Il ministro Urso ha specificato di aver dato mandato per avviare un'istruttoria approfondita e di segnalare i fatti all'Autorità Garante della Concorrenza e del Mercato (AGCM).
L'obiettivo è verificare l'eventuale sussistenza di fenomeni distorsivi da parte delle compagnie aeree, accertando così se vi siano state pratiche scorrette o alterazioni del mercato che abbiano condotto a un aumento ingiustificato delle tariffe aeree in un periodo di difficoltà per i trasporti su rotaia.
L'intervento del Ministero e le motivazioni
L'azione ministeriale è stata intrapresa in risposta a una situazione di emergenza, generata dai problemi sulla rete ferroviaria, che ha spinto numerosi viaggiatori a orientarsi verso il trasporto aereo. In tale contesto, l'incremento dei prezzi dei biglietti aerei è stato giudicato anomalo e meritevole di un'indagine approfondita da parte delle autorità preposte alla tutela dei consumatori e alla salvaguardia della concorrenza.
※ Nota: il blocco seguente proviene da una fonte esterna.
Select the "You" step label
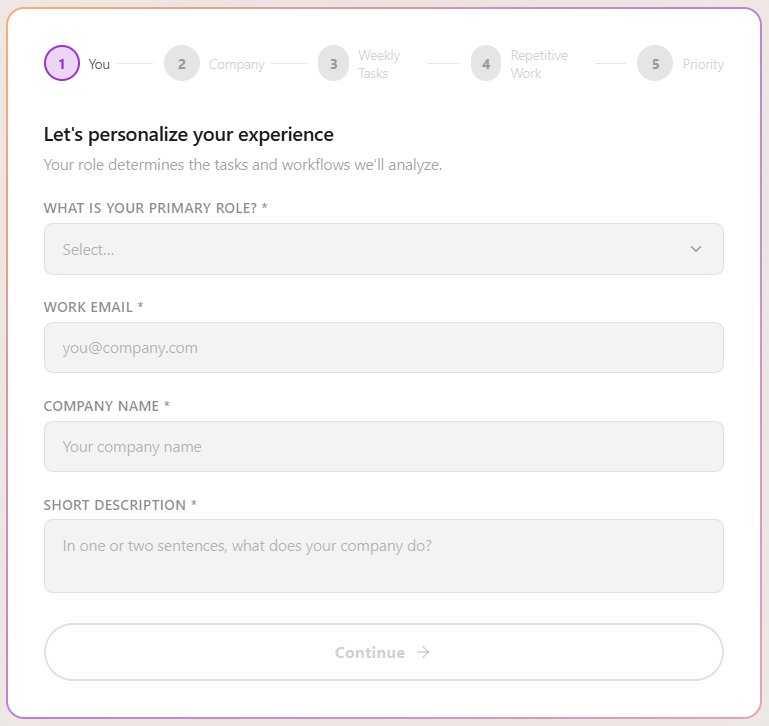 99,64
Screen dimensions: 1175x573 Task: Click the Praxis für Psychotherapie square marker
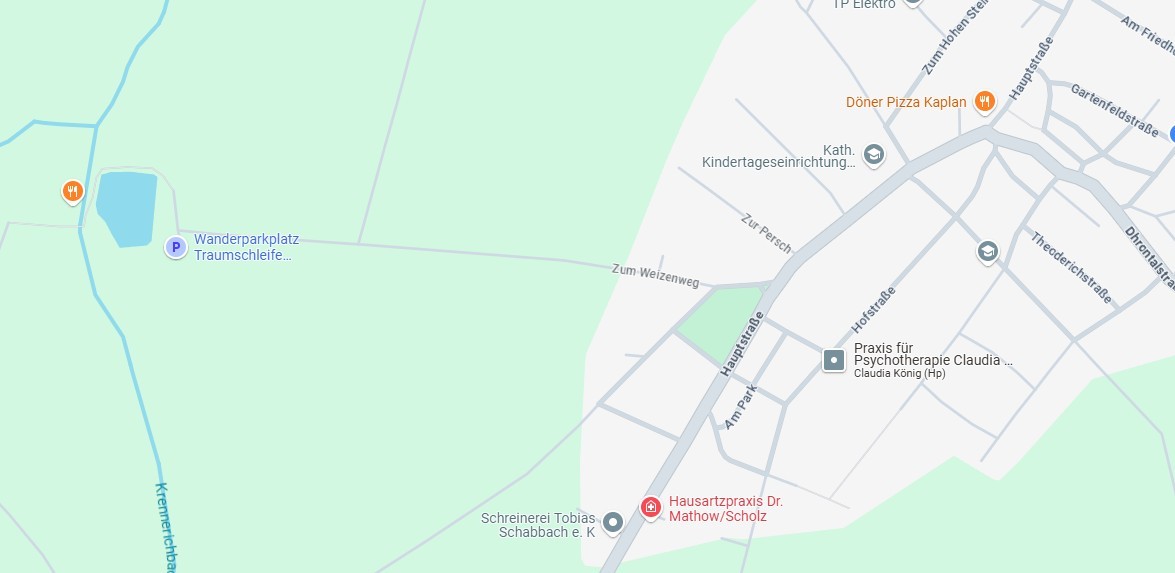(x=834, y=360)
Il mandato conferito prevede che il Garante per la sorveglianza dei prezzi esegua le verifiche necessarie, mentre l'AGCM valuterà la presenza di possibili pratiche distorsive da parte delle compagnie aeree operanti sulle tratte coinvolte. L'attenzione è focalizzata in particolare sui collegamenti tra Roma, Milano e Venezia, aree dove i disagi ferroviari hanno avuto un impatto più significativo.
Il ruolo dell'AGCM e i precedenti sulle tariffe aeree
L'Autorità Garante della Concorrenza e del Mercato (AGCM) è un organismo indipendente con il compito di assicurare il corretto funzionamento della concorrenza e la protezione dei consumatori in Italia. L'AGCM interviene in presenza di pratiche commerciali scorrette, abusi di posizione dominante e altre condotte suscettibili di alterare il mercato.
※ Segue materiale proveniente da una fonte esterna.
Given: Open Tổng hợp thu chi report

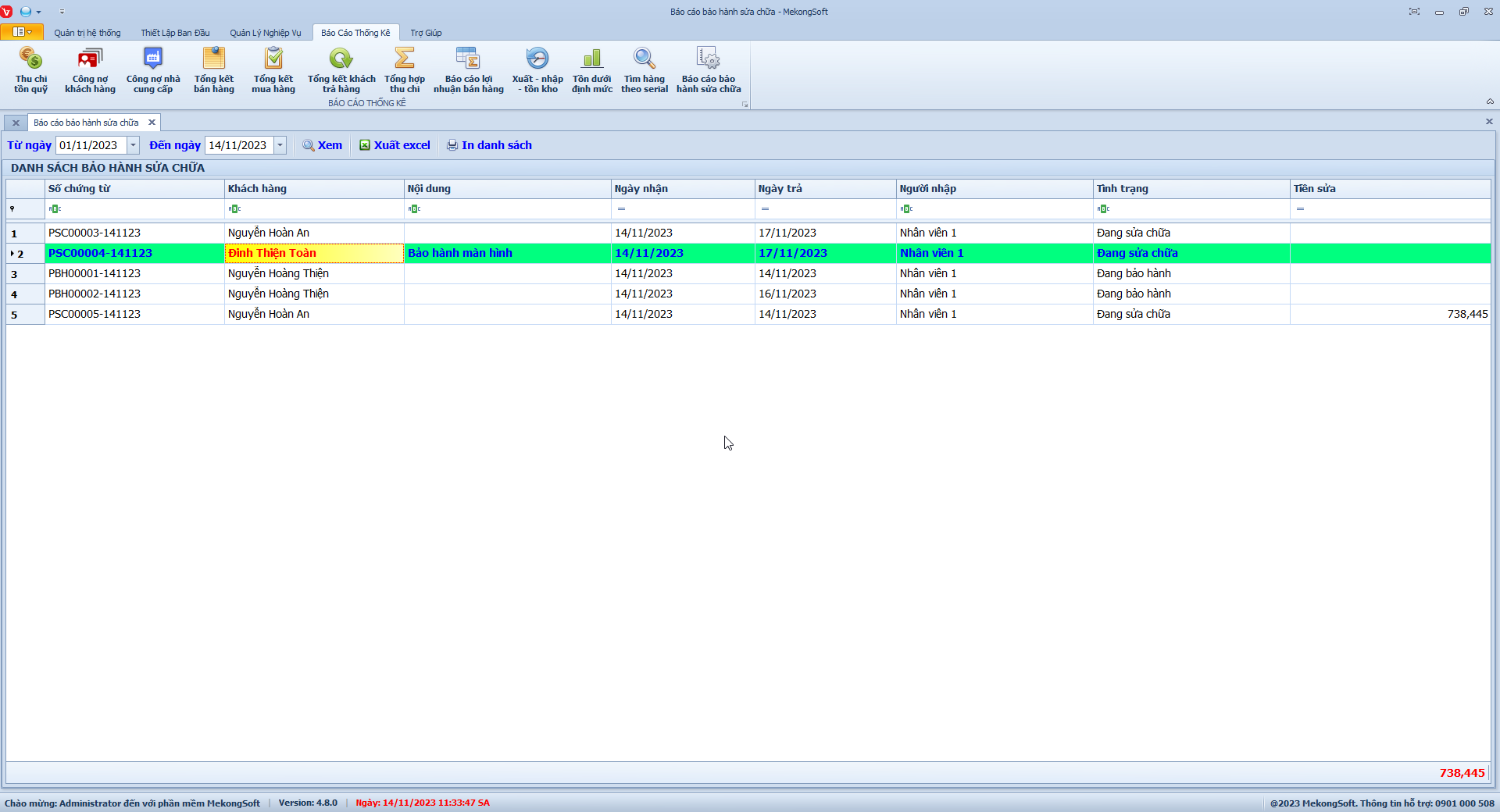Looking at the screenshot, I should [404, 69].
Un recente intervento dell'AGCM ha riguardato la compagnia aerea Volotea e la sua clausola “Fair Travel Promise”. Tale politica prevedeva l'adeguamento del prezzo dei biglietti già acquistati in base alle fluttuazioni del costo del carburante. L'Autorità ha giudicato questa clausola vessatoria, poiché la modifica unilaterale del prezzo poteva indurre i consumatori a scelte basate su informazioni incomplete e limitare la loro libertà di decisione. Di conseguenza, Volotea è stata obbligata a sospendere la richiesta di adeguamento del prezzo per i voli da e per l'Italia prenotati tra il 16 marzo e il 9 giugno 2026, con decorrenza dal 10 giugno 2026.
Questo precedente dell'AGCM sottolinea l'importanza della vigilanza sulle pratiche tariffarie delle compagnie aeree e si allinea all'iniziativa avviata dal ministro Urso per accertare eventuali anomalie nei prezzi dei biglietti aerei in periodi di particolare criticità per il settore dei trasporti.